Algo diferente parece ocorrer nas obras de Iran. Nelas, o que diz respeito à
morte não faz figura, o que confere um outro modo de tratamento do real. É um risco
inerente ao próprio procedimento de construção da obra, que no limite poderia levá-la
à sua própria anulação, e tudo isso deixa marcas pujantes e sutis na obra, instaurando,
assim, uma tensão.
Há, nestas obras, portanto, uma tensão interna, potente em apontar para algo
a mais, além do que ali figura como imagem. E toda a reflexão do artista, suas palavras
transcritas e entremeadas em meu texto, deixa isso bastante evidente. Essa tensão
revelada desde o interior das interrogações e elaborações de Iran – questões
originárias da obra e também de retorno dela sobre o artista – possui paralelos com a
experiência do público? É justamente para isso, me parece, que esta obra nos convida.
É como se tais produções não coubessem naquilo que os olhos leem e
rapidamente nomeiam. Ou melhor, cabem e, depois, não cabem mais. A relação do
espectador com a obra que, num primeiro tempo, conduz ao sentido pode, em um
outro momento, desnaturalizá-lo. E isso é passível de produzir um a mais, de abrir um
tempo para a experiência com um vazio, um fora de sentido. Essa experiência é, em si,
a própria obra que se endereça à arte. Não apenas do ponto de vista do artista, mas
também como algo que poderá se dar para o espectador. Trata-se do que poderíamos
chamar, em Iran, de uma temporalidade própria da obra,10 na qual é essencial a
experiência do espectador, esse destino cumprido com a obra, além daquele, não
menos importante, produzido pelo artista.
Sem título (VI-X) e Amostra, mas também Porca e rosca 2, Caixa de fósforos e
Globo 01, expõem uma tensão entre o sentido visto – quando o objeto criado pelo
artista é instantaneamente relacionado a um objeto da vida cotidiana – e a
desnaturalização do sentido – quando a obra, por suas características específicas e/ou
formais, resiste a uma operação de integração entre símbolo e referente.

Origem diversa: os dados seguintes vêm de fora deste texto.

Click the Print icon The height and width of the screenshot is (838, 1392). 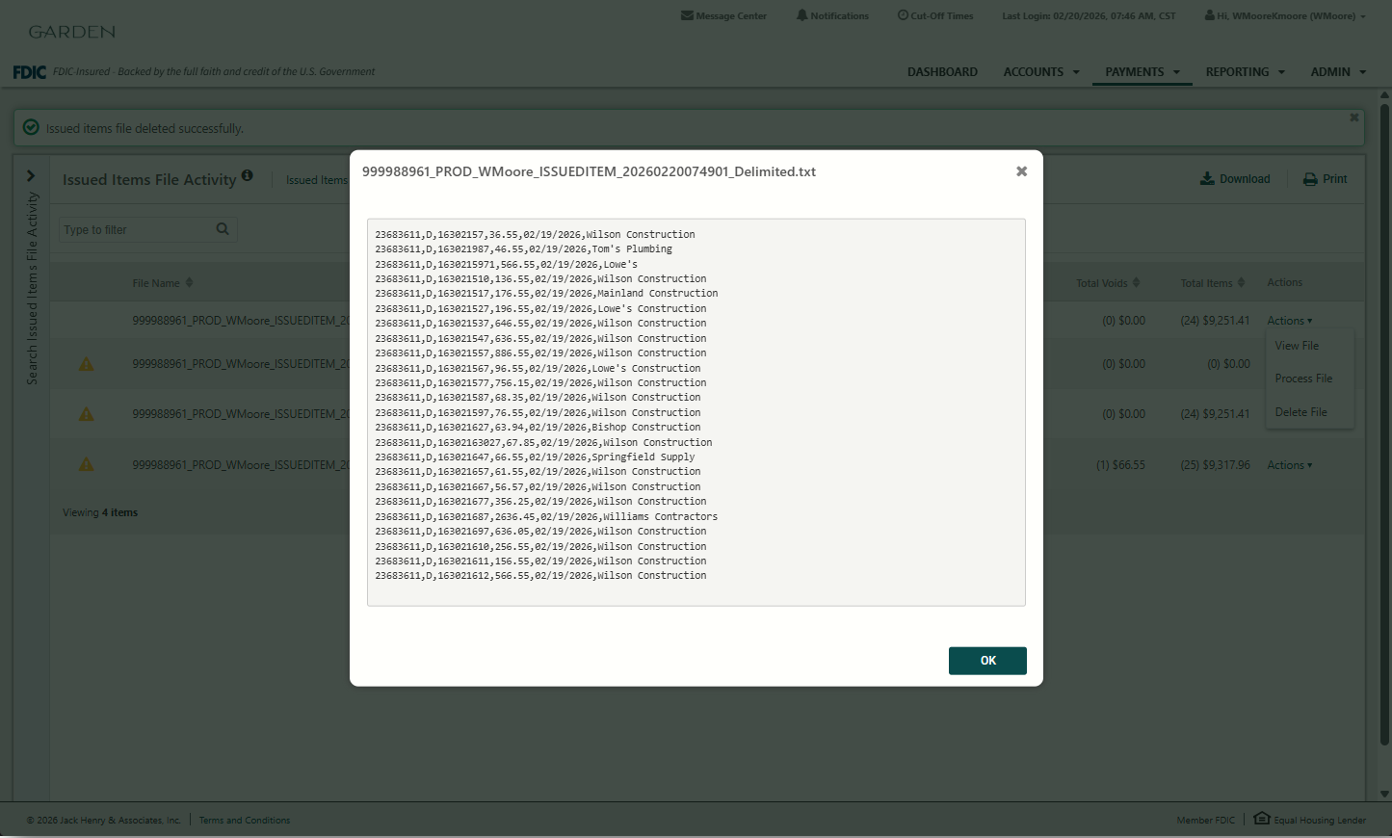pos(1310,179)
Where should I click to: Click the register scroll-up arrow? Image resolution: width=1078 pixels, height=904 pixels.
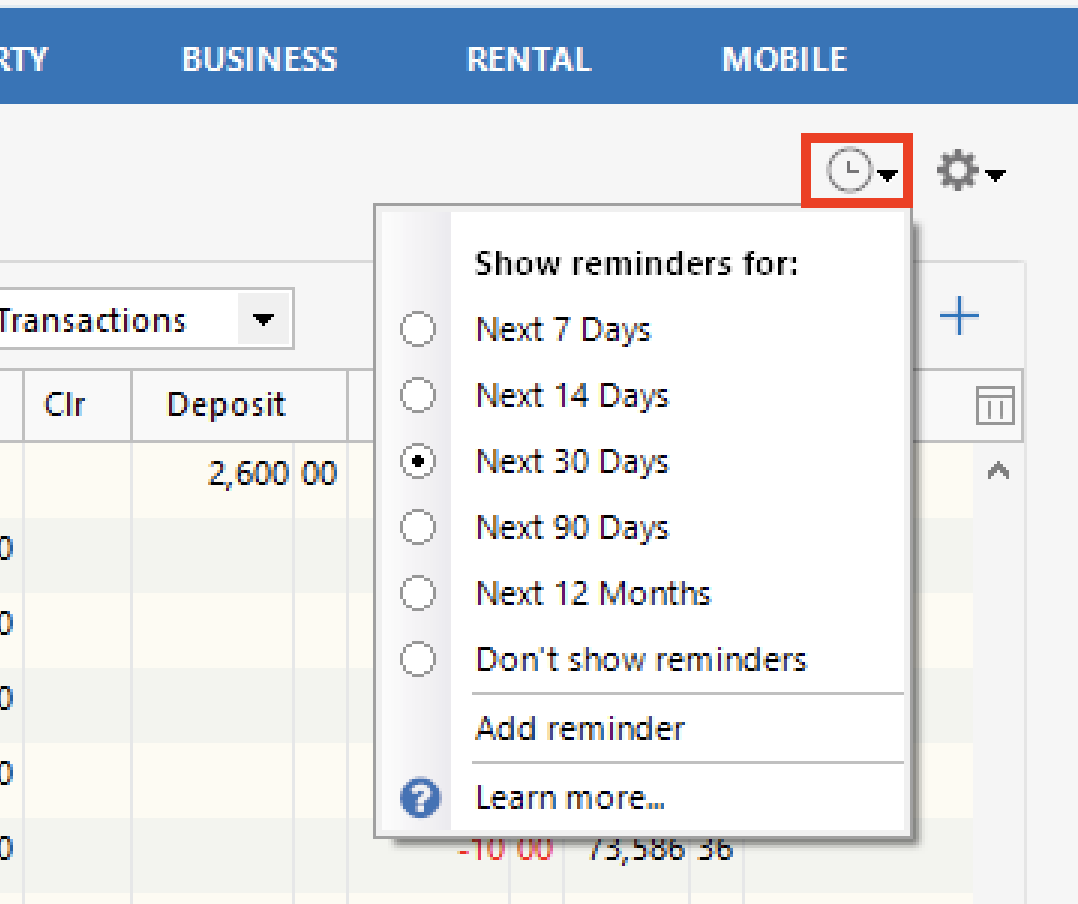[x=997, y=470]
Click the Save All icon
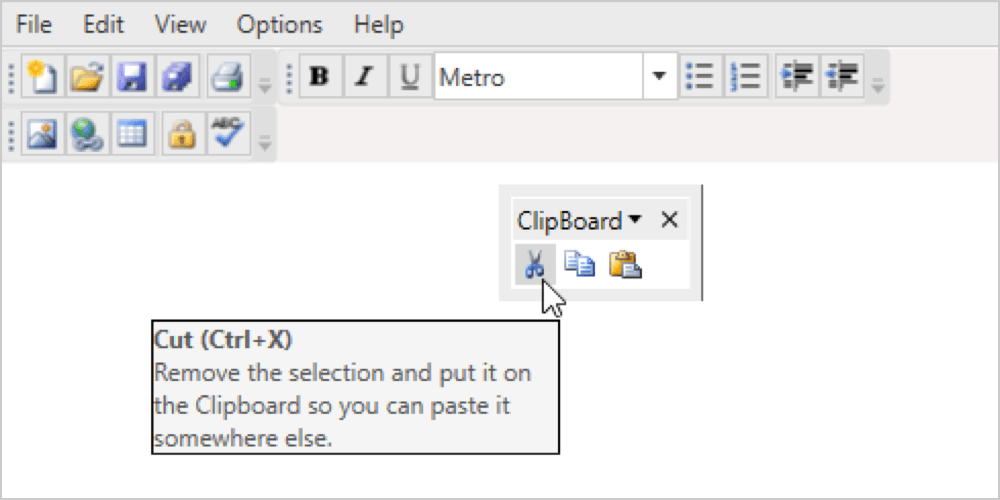 click(177, 78)
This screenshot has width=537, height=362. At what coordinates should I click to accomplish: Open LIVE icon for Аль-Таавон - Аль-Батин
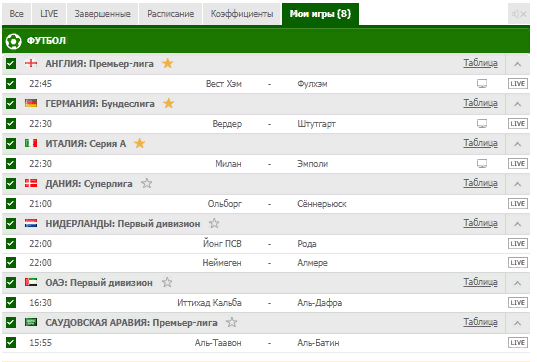tap(517, 342)

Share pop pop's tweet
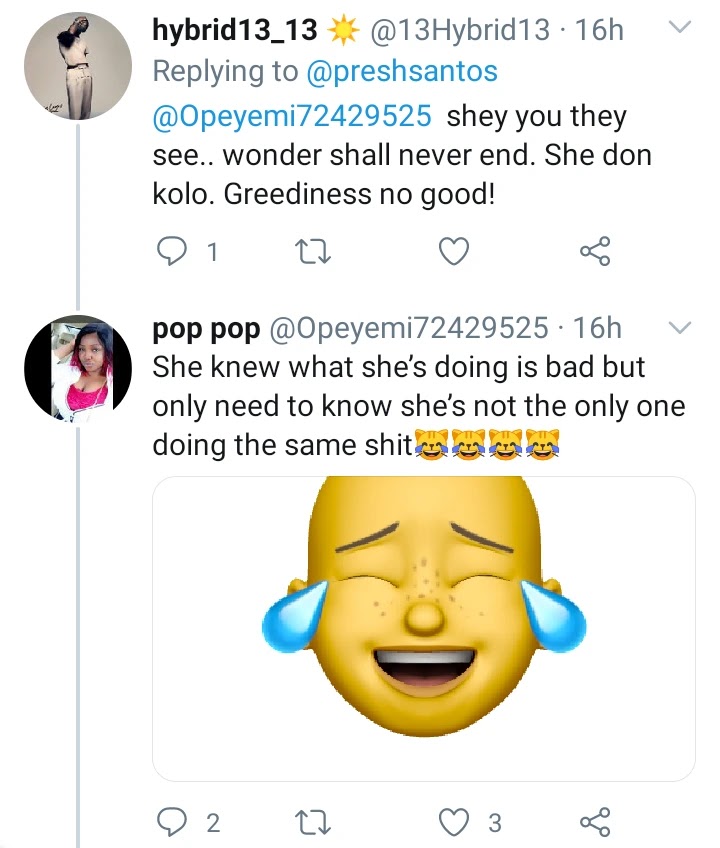(x=594, y=823)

Mas não se
trataria, na experiência da obra, a que a produz e a que ela produz no espectador, de
uma tensão entre o sentido já estabelecido e o mero sem sentido ou um outro sentido
possível. A desnaturalização do sentido conduz a uma exclusão de sentido, a um fora
de sentido, possibilidade de um tempo de abertura para o vazio que a obra
10
Essa ideia já estava presente, ainda que não evidente para mim na época, no próprio conceito da
exposição Reflexivos.
circunscreve. A experiência com esse vazio é da ordem de um encontro com o real, um
encontro que é, ele mesmo, um a mais, mas também essa outra coisa que é a própria
obra e que ela simultaneamente inaugura.
“Esse real, onde o encontramos?”, nos pergunta Lacan (1964, p. 55). Parece
que com Iran podemos confirmar que na arte se dá esse encontro essencial, “encontro
marcado, ao qual somos sempre chamados, com um real que escapole” (idem, p. 56).
Mas isso que define o real, o impossível, o não representável que escapole, não
determina que nada se possa fazer diante dele. Muito pelo contrário. Esse real que nos
acossa, do qual não se pode escapar, que surge como por acaso, a arte busca dar a ele
um tratamento específico. Mas isso não é tudo. Há ainda o tratamento singular dado
por cada artista, por cada obra, algo que, no caso de Iran, como tentei refletir, abre um
tempo outro, em que o real é, de alguma forma, incluído na realidade em espera, em
obra, na vida mesma que o desejo de cada um de nós insiste e insistirá em afirmar.